■ RECORDS TO PROCESS
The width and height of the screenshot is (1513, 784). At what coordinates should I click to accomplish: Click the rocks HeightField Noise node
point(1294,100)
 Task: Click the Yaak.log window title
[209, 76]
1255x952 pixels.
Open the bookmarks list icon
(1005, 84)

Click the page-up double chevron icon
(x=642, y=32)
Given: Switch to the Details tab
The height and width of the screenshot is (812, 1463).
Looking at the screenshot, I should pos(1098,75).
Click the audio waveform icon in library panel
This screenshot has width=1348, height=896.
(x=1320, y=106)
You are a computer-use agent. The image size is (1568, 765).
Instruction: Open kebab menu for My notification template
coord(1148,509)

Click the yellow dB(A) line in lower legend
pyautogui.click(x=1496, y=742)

■ YOUR GOAL
The reply should restate the records above in full, character for character.

■ YOUR SOLUTION
The width and height of the screenshot is (1513, 784). At what coordinates should I click to accomplish: Click the rocks HeightField Noise node
point(1294,100)
 Task: Click the Yaak.log window title
[209, 76]
1255x952 pixels.
Open the bookmarks list icon
(1005, 84)

Click the page-up double chevron icon
(x=642, y=32)
Given: Switch to the Details tab
The height and width of the screenshot is (812, 1463).
Looking at the screenshot, I should pos(1098,75).
Click the audio waveform icon in library panel
This screenshot has width=1348, height=896.
(x=1320, y=106)
You are a computer-use agent. The image size is (1568, 765).
Instruction: Open kebab menu for My notification template
coord(1148,509)

Click the yellow dB(A) line in lower legend
pyautogui.click(x=1496, y=742)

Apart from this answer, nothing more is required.